In spite of the sheer size of competition, some videos just have that special something that causes them to go viral. Examples include David After Dentist, Charlie Bit My Finger!, and of course, the Honey Badger (slightly NSFW due to some occasional mild language):
In case you’ve never seen the video (and your employer blocks access to YouTube – smart for productivity, bad for morale…), the video consists of a clip from a nature documentary regarding the honey badger. The appeal of the video is the narrator, “Randall,” a character who is sarcastic, snarky, excitable – basically, the complete opposite of what you would expect from a nature documentary narrator: calm demeanor, scientific knowledge, and a British accent.
Although the honey badger don’t care about a lot of things, be they bee stings or cobra venom, the creator of the video (Christopher Gordon) does care about at least one thing: trademark infringement. Gordon saw the success of the video and wisely sought to monetize it. He created an online store and registered his HONEY BADGER DON’T CARE mark in connection with clothing, audio books and computer game software, mugs, ornaments and plush dolls, and has a pending application to register the mark in connection with stickers and book series publications.
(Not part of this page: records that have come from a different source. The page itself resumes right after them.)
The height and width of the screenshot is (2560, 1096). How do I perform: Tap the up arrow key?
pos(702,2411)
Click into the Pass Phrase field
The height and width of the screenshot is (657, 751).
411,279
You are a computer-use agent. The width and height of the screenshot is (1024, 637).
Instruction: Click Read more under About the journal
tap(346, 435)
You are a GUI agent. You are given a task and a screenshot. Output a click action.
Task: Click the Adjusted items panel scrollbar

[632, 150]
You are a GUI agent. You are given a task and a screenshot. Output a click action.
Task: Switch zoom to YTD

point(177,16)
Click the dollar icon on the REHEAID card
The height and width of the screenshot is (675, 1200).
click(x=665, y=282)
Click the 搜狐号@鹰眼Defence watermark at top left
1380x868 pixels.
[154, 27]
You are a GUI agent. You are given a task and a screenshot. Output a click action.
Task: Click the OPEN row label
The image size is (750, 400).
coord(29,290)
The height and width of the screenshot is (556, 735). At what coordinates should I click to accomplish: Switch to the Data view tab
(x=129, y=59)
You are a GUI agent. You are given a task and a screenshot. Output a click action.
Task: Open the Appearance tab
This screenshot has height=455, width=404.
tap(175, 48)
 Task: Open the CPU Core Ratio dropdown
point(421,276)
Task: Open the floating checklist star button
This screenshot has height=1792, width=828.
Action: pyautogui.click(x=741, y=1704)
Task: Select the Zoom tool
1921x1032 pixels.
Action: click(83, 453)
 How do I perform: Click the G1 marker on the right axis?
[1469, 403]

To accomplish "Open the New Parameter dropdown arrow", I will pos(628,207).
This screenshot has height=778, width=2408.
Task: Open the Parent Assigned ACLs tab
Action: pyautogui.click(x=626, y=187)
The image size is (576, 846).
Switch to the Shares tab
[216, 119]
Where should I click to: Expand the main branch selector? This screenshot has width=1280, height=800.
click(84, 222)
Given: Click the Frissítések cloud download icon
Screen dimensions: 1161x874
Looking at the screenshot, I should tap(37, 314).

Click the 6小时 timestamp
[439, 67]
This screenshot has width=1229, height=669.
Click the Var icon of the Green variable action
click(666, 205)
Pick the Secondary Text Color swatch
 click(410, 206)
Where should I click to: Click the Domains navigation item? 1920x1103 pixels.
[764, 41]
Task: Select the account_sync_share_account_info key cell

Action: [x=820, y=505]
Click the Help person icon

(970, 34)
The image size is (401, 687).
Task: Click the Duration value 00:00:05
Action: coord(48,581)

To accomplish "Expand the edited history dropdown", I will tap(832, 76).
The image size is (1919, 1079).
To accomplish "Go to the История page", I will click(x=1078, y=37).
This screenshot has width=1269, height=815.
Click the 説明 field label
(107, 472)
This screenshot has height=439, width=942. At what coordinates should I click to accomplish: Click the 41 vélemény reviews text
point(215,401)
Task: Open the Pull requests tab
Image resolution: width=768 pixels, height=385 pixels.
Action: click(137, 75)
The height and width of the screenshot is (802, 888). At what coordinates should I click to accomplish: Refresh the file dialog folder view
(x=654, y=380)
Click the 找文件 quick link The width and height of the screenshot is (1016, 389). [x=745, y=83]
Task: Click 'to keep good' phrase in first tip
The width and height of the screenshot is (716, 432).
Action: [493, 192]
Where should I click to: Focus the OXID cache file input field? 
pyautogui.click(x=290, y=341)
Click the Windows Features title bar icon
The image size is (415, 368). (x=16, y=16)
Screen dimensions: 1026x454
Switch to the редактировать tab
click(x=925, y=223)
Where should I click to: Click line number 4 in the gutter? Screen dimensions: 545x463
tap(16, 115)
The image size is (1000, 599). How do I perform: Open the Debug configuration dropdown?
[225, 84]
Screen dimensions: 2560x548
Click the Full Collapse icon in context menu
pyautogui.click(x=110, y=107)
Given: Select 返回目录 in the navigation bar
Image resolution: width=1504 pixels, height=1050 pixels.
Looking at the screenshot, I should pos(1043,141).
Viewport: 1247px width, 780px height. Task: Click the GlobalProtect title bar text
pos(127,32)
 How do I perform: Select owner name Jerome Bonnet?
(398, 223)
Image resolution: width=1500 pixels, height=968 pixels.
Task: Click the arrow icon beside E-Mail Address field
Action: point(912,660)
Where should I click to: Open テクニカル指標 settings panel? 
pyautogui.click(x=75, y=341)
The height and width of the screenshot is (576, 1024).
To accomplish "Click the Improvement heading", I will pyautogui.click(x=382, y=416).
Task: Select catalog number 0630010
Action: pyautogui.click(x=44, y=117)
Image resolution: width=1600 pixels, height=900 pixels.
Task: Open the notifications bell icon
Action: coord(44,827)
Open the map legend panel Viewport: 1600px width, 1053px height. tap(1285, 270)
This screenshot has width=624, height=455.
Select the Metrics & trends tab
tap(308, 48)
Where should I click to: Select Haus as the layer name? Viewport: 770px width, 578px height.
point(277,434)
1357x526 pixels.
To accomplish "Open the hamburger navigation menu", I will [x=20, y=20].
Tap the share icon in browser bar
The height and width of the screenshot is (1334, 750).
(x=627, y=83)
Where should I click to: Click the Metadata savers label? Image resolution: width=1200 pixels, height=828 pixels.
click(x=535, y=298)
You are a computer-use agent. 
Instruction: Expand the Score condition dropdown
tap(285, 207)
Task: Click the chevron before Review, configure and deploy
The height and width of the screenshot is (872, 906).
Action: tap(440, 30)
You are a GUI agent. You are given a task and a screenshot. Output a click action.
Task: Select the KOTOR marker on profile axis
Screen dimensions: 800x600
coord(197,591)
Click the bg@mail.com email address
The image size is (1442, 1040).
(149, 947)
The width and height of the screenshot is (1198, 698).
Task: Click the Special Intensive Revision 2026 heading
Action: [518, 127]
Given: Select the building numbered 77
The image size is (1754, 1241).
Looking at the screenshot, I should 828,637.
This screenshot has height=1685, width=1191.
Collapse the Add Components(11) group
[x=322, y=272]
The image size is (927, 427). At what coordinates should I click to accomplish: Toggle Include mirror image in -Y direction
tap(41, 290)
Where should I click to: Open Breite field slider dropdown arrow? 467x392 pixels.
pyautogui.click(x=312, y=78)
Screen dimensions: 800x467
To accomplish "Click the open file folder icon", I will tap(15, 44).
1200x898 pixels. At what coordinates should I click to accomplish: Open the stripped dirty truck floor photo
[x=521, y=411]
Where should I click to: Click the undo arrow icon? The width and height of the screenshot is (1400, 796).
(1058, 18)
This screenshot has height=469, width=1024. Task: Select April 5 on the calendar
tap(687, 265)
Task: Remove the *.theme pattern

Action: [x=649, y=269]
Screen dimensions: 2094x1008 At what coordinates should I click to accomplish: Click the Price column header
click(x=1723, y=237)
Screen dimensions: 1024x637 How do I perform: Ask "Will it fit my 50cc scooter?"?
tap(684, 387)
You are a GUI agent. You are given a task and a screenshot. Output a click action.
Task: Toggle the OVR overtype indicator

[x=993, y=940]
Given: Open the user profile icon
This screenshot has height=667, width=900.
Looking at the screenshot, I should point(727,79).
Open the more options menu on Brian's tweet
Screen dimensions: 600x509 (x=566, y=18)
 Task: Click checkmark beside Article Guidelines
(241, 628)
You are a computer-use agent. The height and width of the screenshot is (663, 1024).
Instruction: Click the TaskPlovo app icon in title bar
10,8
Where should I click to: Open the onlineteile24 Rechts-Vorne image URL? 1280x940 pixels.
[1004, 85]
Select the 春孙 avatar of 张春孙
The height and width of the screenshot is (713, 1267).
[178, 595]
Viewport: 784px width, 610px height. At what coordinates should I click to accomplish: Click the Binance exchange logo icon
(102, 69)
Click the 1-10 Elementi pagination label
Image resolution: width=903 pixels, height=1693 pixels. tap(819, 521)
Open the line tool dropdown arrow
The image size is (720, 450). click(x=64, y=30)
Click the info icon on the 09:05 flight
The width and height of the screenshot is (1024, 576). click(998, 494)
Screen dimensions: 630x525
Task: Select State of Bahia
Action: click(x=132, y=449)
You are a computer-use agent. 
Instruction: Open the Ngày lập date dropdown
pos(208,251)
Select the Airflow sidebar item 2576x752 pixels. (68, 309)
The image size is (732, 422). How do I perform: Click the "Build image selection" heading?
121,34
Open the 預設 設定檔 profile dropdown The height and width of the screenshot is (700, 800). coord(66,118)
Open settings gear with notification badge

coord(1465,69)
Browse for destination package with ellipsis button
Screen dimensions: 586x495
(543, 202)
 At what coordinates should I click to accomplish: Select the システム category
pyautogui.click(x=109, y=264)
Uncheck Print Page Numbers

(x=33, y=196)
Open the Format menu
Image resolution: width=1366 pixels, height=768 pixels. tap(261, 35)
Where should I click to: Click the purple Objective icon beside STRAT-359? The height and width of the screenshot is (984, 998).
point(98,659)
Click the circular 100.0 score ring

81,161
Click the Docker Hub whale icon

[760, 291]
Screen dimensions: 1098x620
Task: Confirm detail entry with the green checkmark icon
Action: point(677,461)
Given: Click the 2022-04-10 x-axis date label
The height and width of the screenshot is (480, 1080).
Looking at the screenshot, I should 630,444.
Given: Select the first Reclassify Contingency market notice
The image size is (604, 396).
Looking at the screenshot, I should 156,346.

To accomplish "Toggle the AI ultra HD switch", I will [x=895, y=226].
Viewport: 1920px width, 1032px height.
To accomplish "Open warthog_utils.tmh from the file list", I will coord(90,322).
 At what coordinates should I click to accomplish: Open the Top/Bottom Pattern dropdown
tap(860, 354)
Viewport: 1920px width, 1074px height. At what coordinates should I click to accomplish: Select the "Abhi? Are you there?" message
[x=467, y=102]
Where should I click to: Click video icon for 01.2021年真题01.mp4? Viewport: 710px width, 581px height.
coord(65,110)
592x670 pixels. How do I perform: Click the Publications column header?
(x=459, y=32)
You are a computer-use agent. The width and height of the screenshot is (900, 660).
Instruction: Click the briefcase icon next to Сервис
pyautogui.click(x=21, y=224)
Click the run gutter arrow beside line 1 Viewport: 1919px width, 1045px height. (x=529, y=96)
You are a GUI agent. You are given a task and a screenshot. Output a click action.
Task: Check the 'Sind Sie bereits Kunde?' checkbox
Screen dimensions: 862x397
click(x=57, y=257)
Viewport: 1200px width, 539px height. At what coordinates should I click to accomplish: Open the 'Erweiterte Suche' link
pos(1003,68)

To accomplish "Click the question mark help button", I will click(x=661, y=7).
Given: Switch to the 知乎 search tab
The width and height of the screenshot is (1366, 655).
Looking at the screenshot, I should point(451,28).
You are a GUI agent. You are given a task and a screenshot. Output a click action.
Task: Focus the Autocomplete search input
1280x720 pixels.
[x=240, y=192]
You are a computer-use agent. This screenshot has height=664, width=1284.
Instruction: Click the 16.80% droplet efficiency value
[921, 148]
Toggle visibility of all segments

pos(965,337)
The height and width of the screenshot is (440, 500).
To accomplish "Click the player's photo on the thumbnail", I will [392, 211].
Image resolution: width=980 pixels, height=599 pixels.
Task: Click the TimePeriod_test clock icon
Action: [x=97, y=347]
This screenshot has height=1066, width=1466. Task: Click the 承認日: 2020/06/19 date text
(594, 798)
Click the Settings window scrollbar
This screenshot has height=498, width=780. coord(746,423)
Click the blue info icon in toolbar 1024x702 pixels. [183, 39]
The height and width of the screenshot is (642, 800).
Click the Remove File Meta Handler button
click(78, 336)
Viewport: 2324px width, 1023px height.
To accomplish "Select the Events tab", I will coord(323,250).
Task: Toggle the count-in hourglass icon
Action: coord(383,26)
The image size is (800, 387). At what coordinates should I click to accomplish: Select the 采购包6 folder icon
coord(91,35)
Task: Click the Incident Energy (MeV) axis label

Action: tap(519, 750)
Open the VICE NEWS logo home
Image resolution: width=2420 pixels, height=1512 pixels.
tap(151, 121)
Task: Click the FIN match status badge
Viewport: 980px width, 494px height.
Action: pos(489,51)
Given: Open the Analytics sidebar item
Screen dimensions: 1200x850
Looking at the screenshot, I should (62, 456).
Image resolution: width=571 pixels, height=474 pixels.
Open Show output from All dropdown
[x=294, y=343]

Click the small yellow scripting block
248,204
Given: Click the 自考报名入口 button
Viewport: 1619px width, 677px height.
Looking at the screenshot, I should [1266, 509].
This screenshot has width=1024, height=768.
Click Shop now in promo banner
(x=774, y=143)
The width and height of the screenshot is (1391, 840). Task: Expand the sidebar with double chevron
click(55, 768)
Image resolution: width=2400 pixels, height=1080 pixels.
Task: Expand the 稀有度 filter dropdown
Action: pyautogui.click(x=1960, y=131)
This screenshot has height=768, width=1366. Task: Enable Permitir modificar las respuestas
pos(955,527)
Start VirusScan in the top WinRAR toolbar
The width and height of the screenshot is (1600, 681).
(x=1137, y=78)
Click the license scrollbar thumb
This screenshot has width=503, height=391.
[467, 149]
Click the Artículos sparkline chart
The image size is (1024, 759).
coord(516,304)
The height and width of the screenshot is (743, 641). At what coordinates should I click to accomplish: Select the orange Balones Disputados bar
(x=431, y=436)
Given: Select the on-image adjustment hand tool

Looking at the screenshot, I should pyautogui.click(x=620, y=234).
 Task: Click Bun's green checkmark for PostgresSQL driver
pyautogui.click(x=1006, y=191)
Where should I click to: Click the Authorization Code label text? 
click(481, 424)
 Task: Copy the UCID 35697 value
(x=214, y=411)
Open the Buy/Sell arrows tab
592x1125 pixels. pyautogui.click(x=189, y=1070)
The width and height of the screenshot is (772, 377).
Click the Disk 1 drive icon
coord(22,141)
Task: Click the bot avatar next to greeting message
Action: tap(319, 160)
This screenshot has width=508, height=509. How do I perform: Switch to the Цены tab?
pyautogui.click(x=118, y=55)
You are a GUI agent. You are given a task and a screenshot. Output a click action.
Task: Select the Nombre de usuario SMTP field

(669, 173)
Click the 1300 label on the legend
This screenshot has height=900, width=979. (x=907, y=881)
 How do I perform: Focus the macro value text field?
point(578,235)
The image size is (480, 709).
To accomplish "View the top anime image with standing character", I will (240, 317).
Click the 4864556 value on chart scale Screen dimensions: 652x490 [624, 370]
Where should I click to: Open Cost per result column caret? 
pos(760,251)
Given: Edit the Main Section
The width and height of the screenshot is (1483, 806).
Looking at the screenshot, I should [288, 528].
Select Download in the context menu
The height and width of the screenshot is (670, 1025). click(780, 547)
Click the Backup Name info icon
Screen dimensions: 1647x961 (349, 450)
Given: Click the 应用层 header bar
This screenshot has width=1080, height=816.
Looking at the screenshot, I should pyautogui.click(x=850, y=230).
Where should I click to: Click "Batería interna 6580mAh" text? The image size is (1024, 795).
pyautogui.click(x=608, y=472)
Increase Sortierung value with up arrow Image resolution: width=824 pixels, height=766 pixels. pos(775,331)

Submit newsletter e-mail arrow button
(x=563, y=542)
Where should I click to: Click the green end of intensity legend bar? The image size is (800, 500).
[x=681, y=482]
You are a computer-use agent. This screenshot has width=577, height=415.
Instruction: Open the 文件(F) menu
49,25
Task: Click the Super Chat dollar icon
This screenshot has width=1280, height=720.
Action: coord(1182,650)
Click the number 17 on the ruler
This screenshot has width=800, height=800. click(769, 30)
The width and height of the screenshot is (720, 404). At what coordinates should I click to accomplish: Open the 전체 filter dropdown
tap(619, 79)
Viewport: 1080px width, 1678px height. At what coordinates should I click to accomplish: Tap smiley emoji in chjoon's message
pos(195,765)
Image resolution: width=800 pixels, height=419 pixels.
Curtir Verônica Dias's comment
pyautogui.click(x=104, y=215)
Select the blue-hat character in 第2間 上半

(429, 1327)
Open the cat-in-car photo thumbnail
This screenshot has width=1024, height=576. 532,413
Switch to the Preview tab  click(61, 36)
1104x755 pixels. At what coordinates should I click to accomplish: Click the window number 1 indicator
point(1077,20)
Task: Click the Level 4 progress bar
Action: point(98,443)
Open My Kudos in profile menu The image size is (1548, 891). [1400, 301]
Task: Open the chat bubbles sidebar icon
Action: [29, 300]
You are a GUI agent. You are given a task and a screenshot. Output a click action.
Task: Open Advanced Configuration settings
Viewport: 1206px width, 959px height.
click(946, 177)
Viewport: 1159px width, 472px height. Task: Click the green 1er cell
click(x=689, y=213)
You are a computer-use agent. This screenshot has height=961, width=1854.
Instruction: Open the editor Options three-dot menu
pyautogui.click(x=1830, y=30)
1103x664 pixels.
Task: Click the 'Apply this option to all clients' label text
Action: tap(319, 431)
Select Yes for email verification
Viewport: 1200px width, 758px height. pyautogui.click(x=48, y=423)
As with most internet sensations, Gordon isn’t the only person attempting to cash in on the popularity of the video. It’s easy to print a catch phrase on a search and, as a result, a lot of internet companies have been selling “Honey Badger Don’t Care” shirts and products. Gordon has relied on his trademark registrations to send out cease and desist letters and, just recently, filed a lawsuit against online retailers LOL Shirts and Tanga. Although the shirts are still viewable, the sites appear to have taken down the option to sell them.
Although Gordon appears to have had some success in enforcing his rights based upon the goods identified in his registrations, he may also be discovering the limits of his own rights. Gordon sent a cease and desist letter to the company Accoutrements, who sells the Honey Badger breath mints shown below:
Accoutrements responded late last month by filing a declaratory judgment action. Regardless of how many times viewers watch his YouTube videos, trademark rights are still based upon use. Trademark law recognizes that third-parties can use even identical trademarks so long as the goods or services are sufficiently unrelated (think Delta airlines, faucets, and dental insurance). In fact, a handful of third-parties were able to obtain federal registrations for HONEY BADGER-based trademarks for other goods, including: HONEY BADGER for wine and other alcoholic beverages (except beer), HONEY BADGER RACING for decals, HONEYBADGER for signal jammers, and HONEY BADGER for barbecue sauces. Sadly though, the lawyer who applied to register HONEY BADGER AT LAW abandoned his application to register the mark in connection with legal services.
Gordon no doubt feels like he “owns” the Honey Badger Don’t Care catchphrase because these companies and individuals are exploiting the popularity his ‘honey badger’ video. It seems likely that the only reason these companies have chosen the name “honey badger” is because of the widespread success of Gordon’s video. The video vaulted the honey badger into our common consciousness. However, just because a use of a mark may cause consumers to remember another mark used on different goods does not create a likelihood of confusion for trademark infringement purposes. Consequently, Gordon may have success with his lawsuit against the clothing retailers, but he may have more difficulty in the declaratory judgment action with the mint company. To be completely honest , I’m not sure either company is making enough money off these mints and t-shirts to justify anything other than an out-of-court settlement of the claims.
Before selling any products, business owners should conduct a basic knockout clearance search – even if they do not plan to register the mark. This is especially true if they have picked a name or mark based upon a popular internet video or meme. The honey badger lawsuits show that there is a market for licensed goods based at least in-part on popular internet videos. And where there’s a way to make money, there’s a chance that someone already has registered or common law trademark rights. It’s better to conduct some clearance and know any potential concerns before you invest time and money into a product. The last thing you want coming after you is a honey badger, especially a honey badger at law.